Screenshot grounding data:
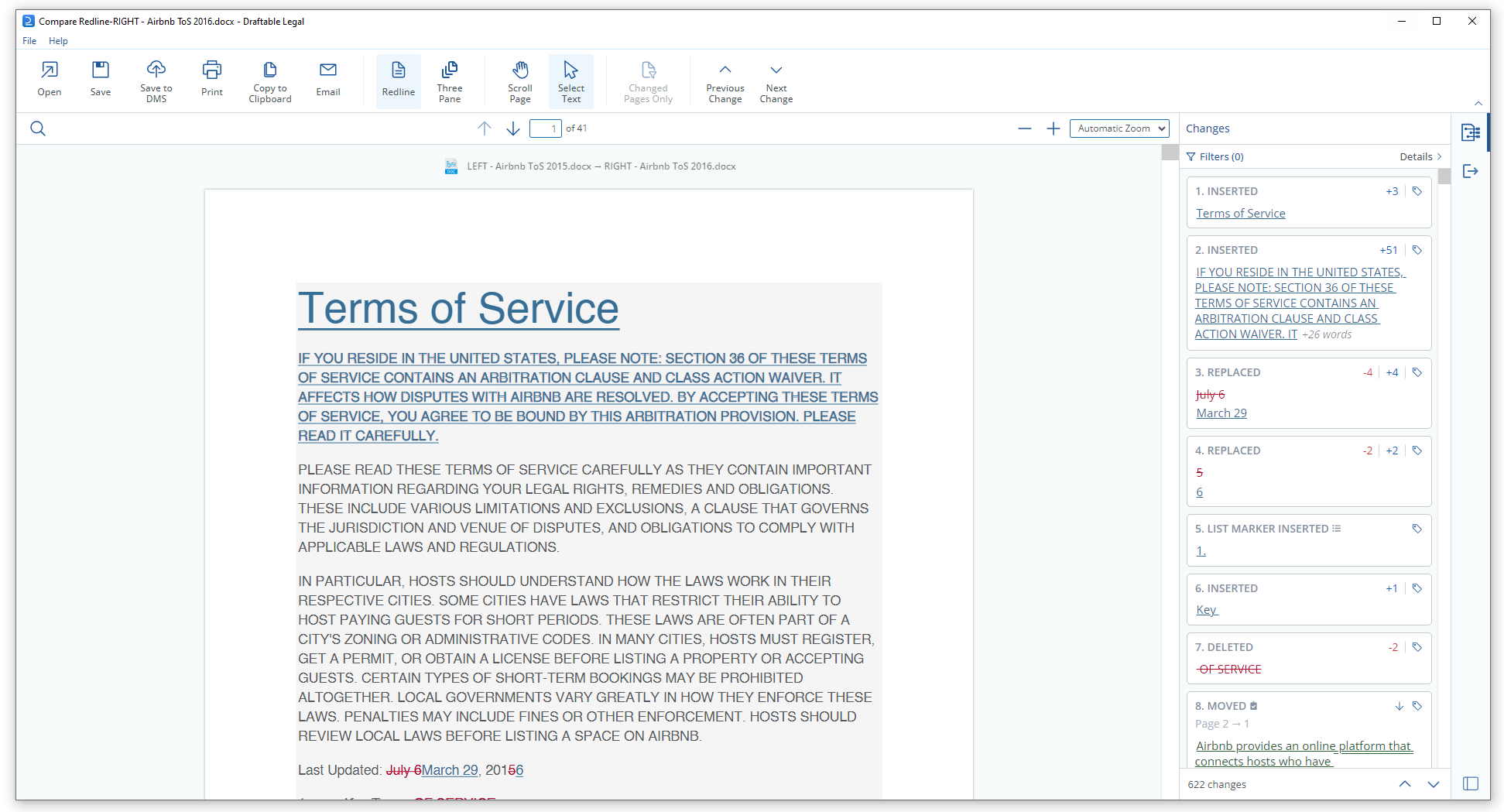Viewport: 1504px width, 812px height.
Task: Switch to Three Pane view
Action: (450, 81)
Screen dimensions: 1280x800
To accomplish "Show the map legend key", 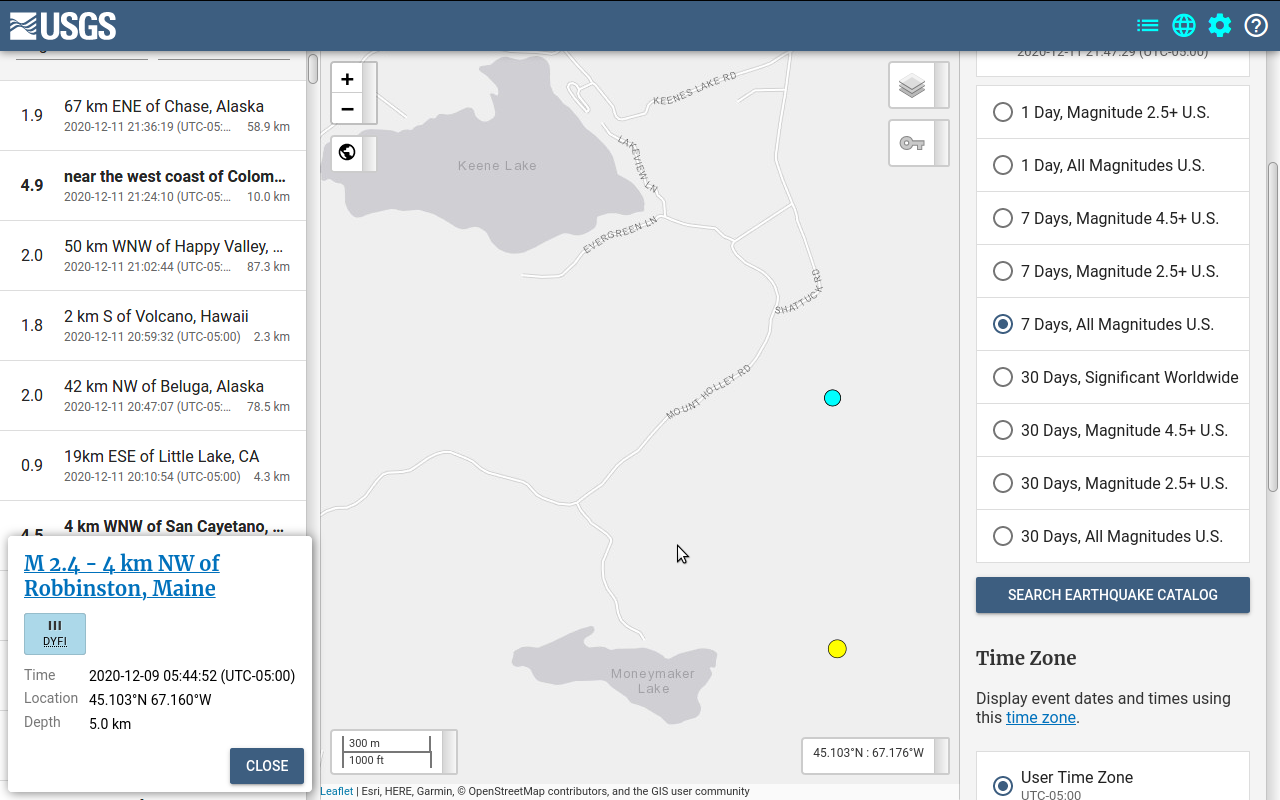I will [911, 143].
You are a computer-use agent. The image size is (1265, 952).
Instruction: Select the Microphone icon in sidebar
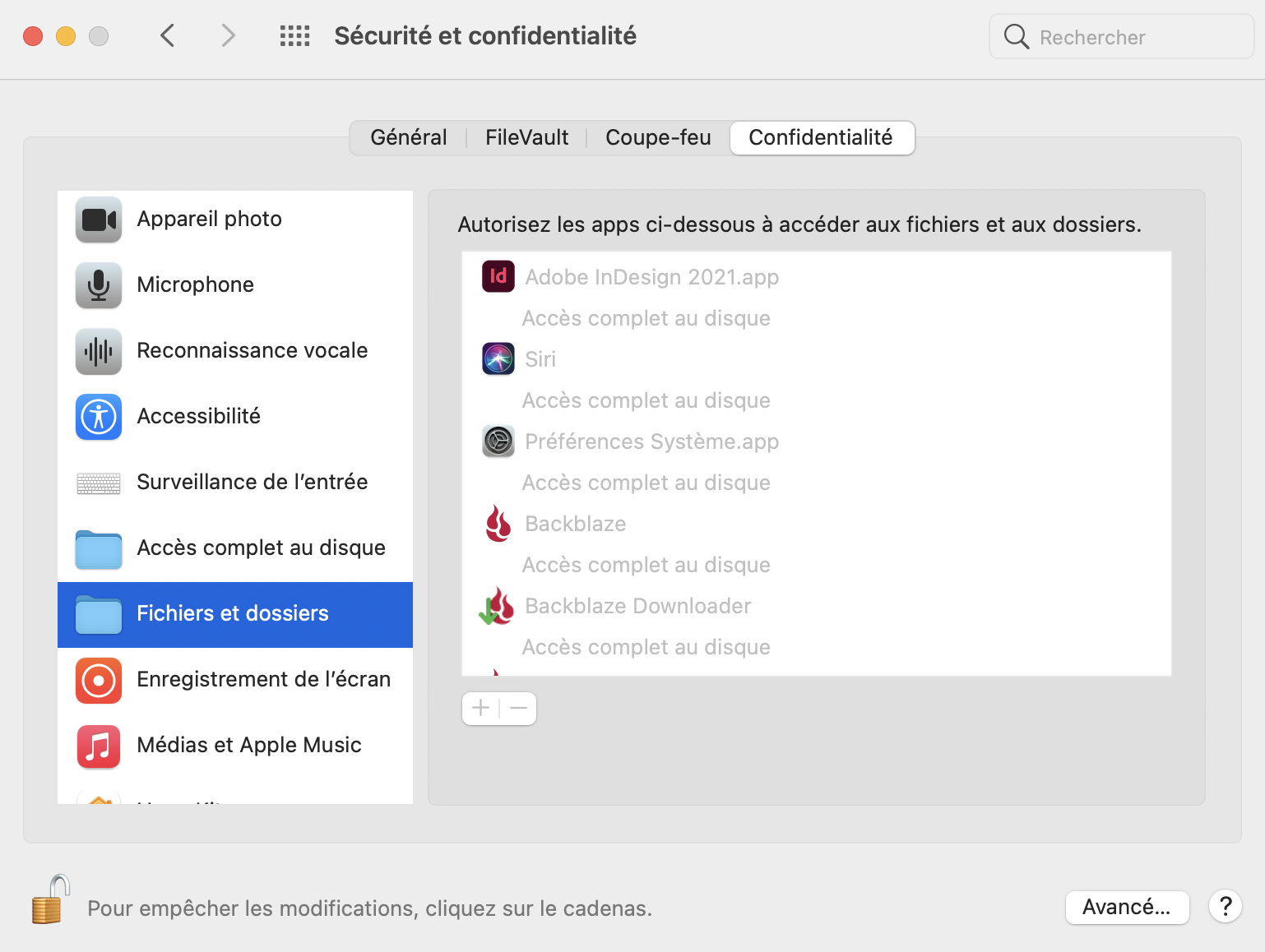pyautogui.click(x=99, y=285)
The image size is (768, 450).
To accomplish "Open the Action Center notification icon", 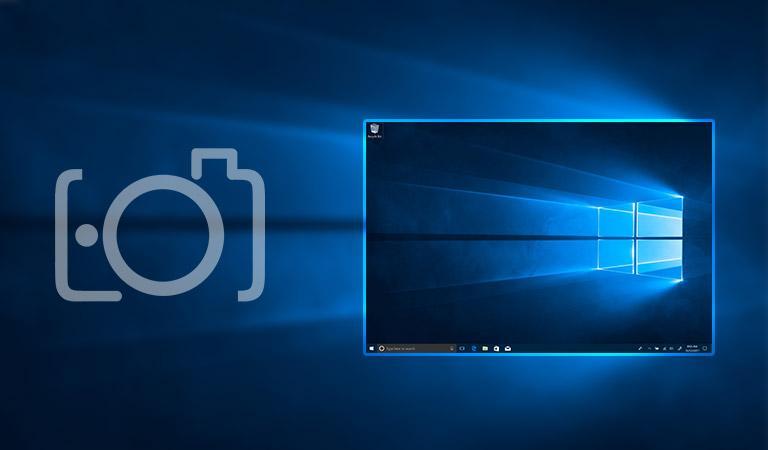I will click(x=706, y=348).
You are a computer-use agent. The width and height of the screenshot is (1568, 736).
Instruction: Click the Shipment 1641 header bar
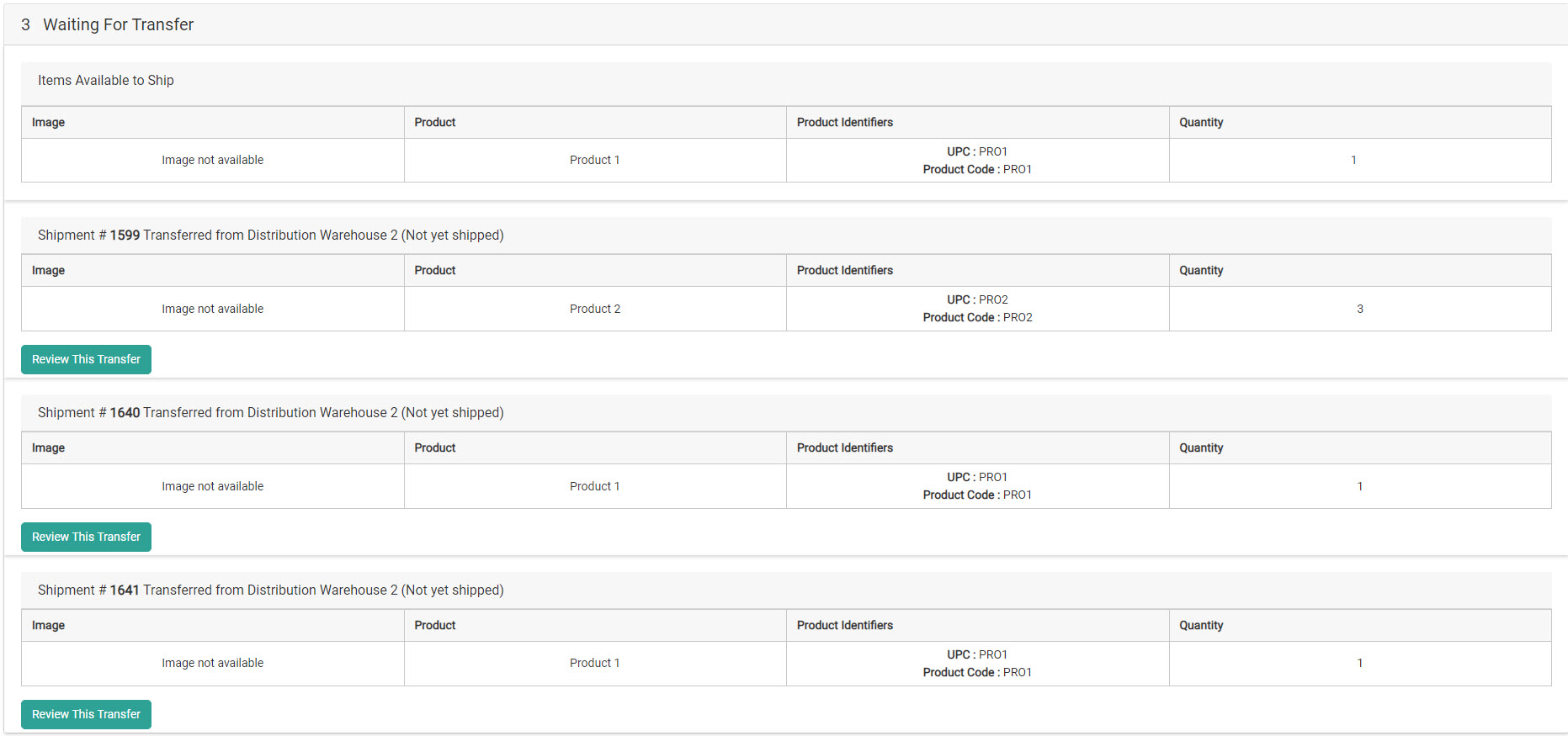pos(270,590)
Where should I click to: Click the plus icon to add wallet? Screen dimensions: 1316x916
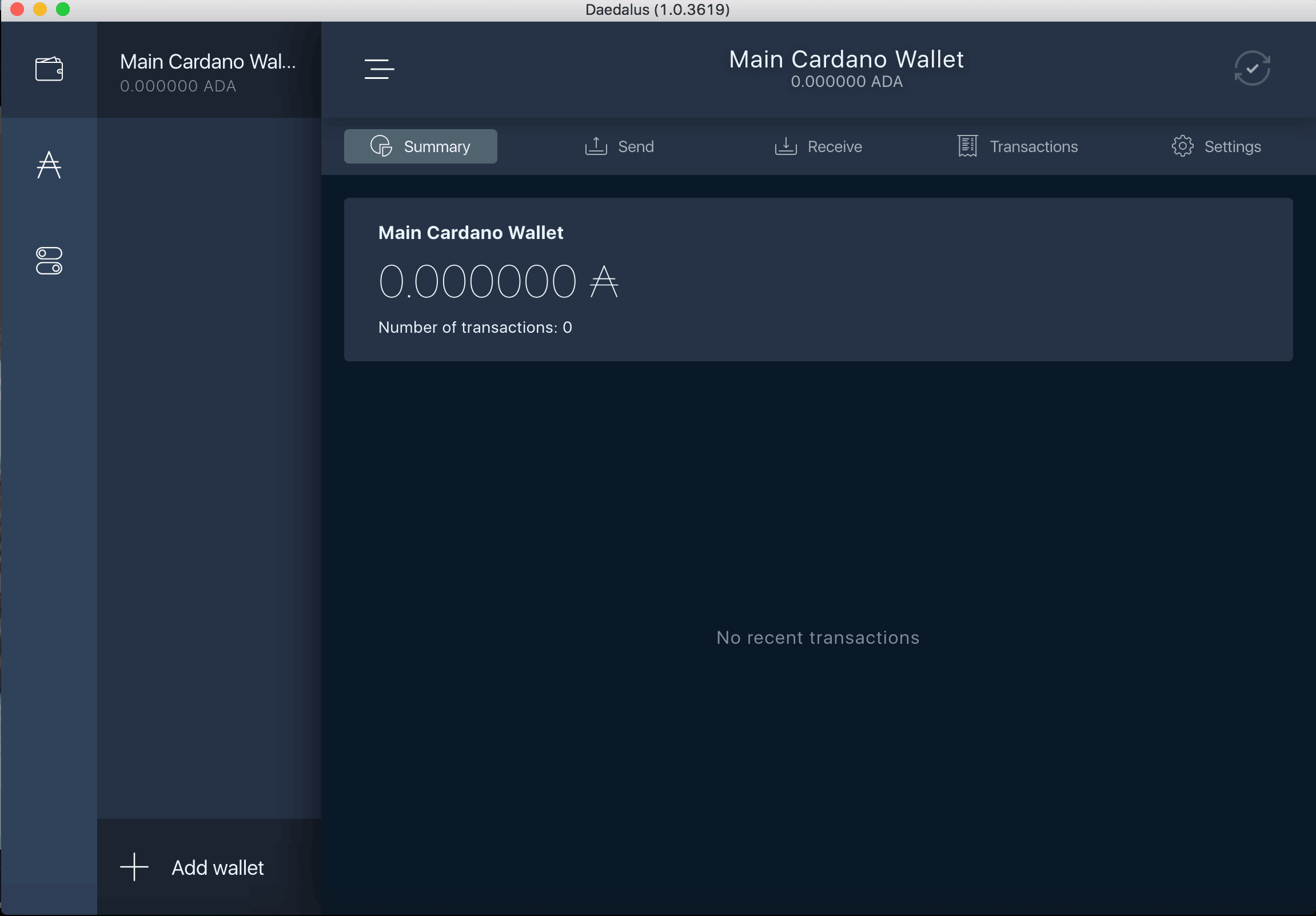[135, 867]
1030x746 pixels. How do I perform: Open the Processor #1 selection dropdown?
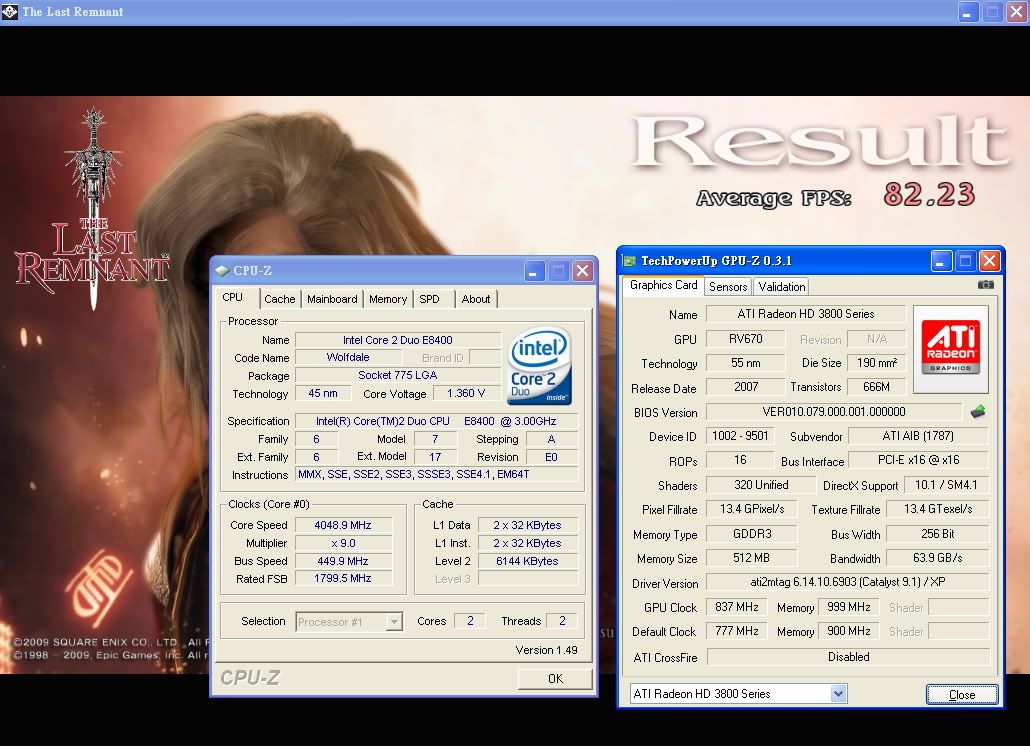349,621
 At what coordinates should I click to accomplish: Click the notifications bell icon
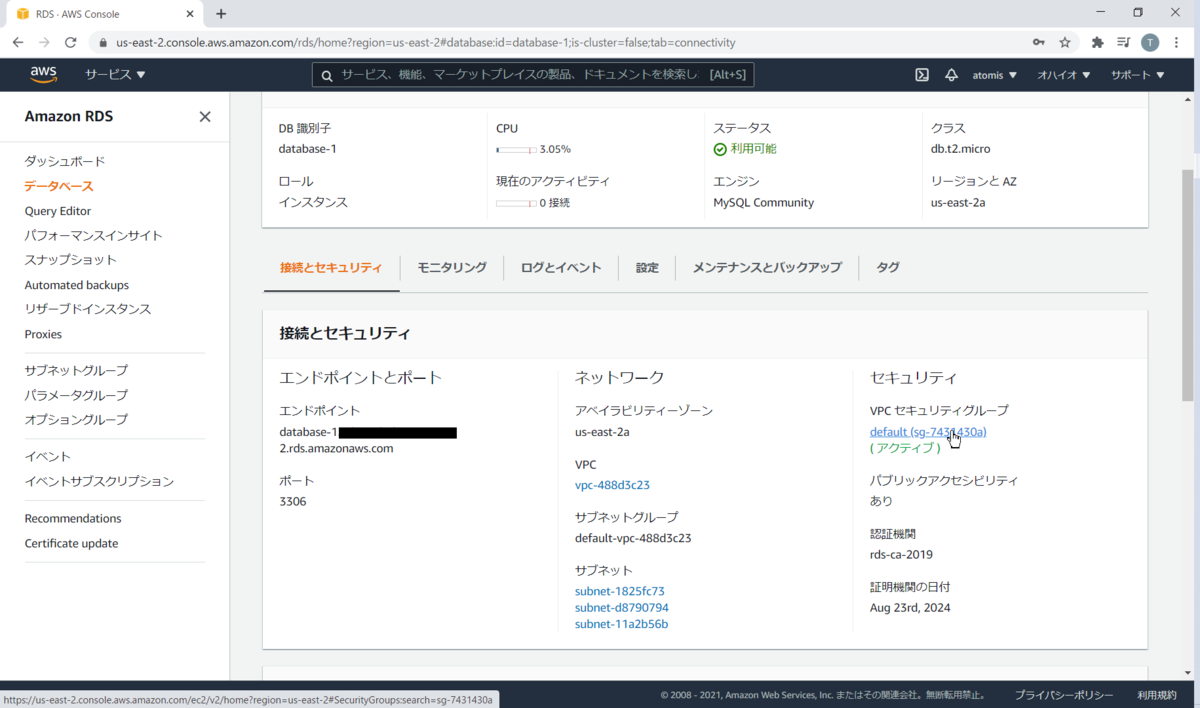pos(952,74)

> **About this task**
Among the records above, which lines hold the word "size"? Copy each one.

> **Finished exercise**
You are a computer-use agent. The image size is (1265, 952).
The image size is (768, 450).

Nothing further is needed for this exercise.